* [Given problem]:
Give every line of the listing below as a JSON list of strings, one string per line, with blank lines left out.

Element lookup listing
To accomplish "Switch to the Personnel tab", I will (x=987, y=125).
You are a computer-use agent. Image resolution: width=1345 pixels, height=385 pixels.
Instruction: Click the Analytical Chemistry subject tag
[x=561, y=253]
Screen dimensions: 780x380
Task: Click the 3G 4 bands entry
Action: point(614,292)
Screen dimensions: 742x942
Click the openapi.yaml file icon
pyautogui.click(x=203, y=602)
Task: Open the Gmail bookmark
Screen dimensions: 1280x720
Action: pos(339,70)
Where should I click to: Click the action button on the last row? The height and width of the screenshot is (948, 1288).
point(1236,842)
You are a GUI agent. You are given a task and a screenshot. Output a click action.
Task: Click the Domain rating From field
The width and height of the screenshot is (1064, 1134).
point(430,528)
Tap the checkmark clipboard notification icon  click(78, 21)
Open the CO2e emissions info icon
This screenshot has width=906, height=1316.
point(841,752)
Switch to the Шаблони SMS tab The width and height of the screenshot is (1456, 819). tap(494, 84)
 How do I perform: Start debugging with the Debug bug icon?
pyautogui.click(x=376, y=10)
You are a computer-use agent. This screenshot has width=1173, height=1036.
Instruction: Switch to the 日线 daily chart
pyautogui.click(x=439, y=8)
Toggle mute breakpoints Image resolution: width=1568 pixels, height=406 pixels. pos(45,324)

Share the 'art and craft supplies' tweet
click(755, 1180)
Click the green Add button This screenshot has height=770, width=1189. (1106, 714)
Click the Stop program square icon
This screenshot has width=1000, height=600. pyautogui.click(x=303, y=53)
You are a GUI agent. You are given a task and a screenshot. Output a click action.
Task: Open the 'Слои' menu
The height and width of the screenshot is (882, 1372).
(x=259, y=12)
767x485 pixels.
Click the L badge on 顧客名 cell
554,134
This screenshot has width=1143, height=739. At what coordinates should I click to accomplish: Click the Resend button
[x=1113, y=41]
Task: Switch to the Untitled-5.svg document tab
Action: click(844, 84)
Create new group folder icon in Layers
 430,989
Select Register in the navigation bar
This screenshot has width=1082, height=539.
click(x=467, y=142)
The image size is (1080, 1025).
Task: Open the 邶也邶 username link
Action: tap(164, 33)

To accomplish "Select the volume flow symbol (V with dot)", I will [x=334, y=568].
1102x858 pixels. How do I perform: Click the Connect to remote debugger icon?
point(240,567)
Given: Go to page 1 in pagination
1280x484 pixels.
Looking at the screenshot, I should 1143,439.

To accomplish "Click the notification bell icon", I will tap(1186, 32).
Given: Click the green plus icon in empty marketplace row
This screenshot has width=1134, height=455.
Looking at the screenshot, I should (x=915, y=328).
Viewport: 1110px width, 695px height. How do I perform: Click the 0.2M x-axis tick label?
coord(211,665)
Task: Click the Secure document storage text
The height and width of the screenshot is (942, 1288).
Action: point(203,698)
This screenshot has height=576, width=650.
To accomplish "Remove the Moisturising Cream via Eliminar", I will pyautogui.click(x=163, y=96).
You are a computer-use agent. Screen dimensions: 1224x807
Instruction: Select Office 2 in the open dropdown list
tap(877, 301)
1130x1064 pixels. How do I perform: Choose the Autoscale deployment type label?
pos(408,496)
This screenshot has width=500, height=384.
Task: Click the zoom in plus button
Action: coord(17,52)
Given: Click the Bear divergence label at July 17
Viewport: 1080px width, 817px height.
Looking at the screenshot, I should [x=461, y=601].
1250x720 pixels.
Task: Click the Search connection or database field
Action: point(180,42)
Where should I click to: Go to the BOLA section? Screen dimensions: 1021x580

* [Completed task]:
[
  "To accomplish \"Switch to the Personnel tab\", I will (x=987, y=125).",
  "You are a computer-use agent. Image resolution: width=1345 pixels, height=385 pixels.",
  "Instruction: Click the Analytical Chemistry subject tag",
  "[x=561, y=253]",
  "Screen dimensions: 780x380",
  "Task: Click the 3G 4 bands entry",
  "Action: point(614,292)",
  "Screen dimensions: 742x942",
  "Click the openapi.yaml file icon",
  "pyautogui.click(x=203, y=602)",
  "Task: Open the Gmail bookmark",
  "Screen dimensions: 1280x720",
  "Action: pos(339,70)",
  "Where should I click to: Click the action button on the last row? The height and width of the screenshot is (948, 1288).",
  "point(1236,842)",
  "You are a GUI agent. You are given a task and a screenshot. Output a click action.",
  "Task: Click the Domain rating From field",
  "The width and height of the screenshot is (1064, 1134).",
  "point(430,528)",
  "Tap the checkmark clipboard notification icon  click(78, 21)",
  "Open the CO2e emissions info icon",
  "This screenshot has width=906, height=1316.",
  "point(841,752)",
  "Switch to the Шаблони SMS tab The width and height of the screenshot is (1456, 819). tap(494, 84)",
  " How do I perform: Start debugging with the Debug bug icon?",
  "pyautogui.click(x=376, y=10)",
  "You are a computer-use agent. This screenshot has width=1173, height=1036.",
  "Instruction: Switch to the 日线 daily chart",
  "pyautogui.click(x=439, y=8)",
  "Toggle mute breakpoints Image resolution: width=1568 pixels, height=406 pixels. pos(45,324)",
  "Share the 'art and craft supplies' tweet",
  "click(755, 1180)",
  "Click the green Add button This screenshot has height=770, width=1189. (1106, 714)",
  "Click the Stop program square icon",
  "This screenshot has width=1000, height=600. pyautogui.click(x=303, y=53)",
  "You are a GUI agent. You are given a task and a screenshot. Output a click action.",
  "Task: Open the 'Слои' menu",
  "The height and width of the screenshot is (882, 1372).",
  "(x=259, y=12)",
  "767x485 pixels.",
  "Click the L badge on 顧客名 cell",
  "554,134",
  "This screenshot has width=1143, height=739. At what coordinates should I click to accomplish: Click the Resend button",
  "[x=1113, y=41]",
  "Task: Switch to the Untitled-5.svg document tab",
  "Action: click(844, 84)",
  "Create new group folder icon in Layers",
  " 430,989",
  "Select Register in the navigation bar",
  "This screenshot has width=1082, height=539.",
  "click(x=467, y=142)",
  "The image size is (1080, 1025).",
  "Task: Open the 邶也邶 username link",
  "Action: tap(164, 33)",
  "To accomplish \"Select the volume flow symbol (V with dot)\", I will [x=334, y=568].",
  "1102x858 pixels. How do I perform: Click the Connect to remote debugger icon?",
  "point(240,567)",
  "Given: Go to page 1 in pagination",
  "1280x484 pixels.",
  "Looking at the screenshot, I should 1143,439.",
  "To accomplish \"Click the notification bell icon\", I will tap(1186, 32).",
  "Given: Click the green plus icon in empty marketplace row",
  "This screenshot has width=1134, height=455.",
  "Looking at the screenshot, I should (x=915, y=328).",
  "Viewport: 1110px width, 695px height. How do I perform: Click the 0.2M x-axis tick label?",
  "coord(211,665)",
  "Task: Click the Secure document storage text",
  "The height and width of the screenshot is (942, 1288).",
  "Action: point(203,698)",
  "This screenshot has height=576, width=650.",
  "To accomplish \"Remove the Moisturising Cream via Eliminar\", I will pyautogui.click(x=163, y=96).",
  "You are a computer-use agent. Screen dimensions: 1224x807",
  "Instruction: Select Office 2 in the open dropdown list",
  "tap(877, 301)",
  "1130x1064 pixels. How do I perform: Choose the Autoscale deployment type label?",
  "pos(408,496)",
  "This screenshot has width=500, height=384.",
  "Task: Click the zoom in plus button",
  "Action: coord(17,52)",
  "Given: Click the Bear divergence label at July 17",
  "Viewport: 1080px width, 817px height.",
  "Looking at the screenshot, I should [x=461, y=601].",
  "1250x720 pixels.",
  "Task: Click the Search connection or database field",
  "Action: point(180,42)",
  "Where should I click to: Go to the BOLA section? Screen dimensions: 1021x580"
]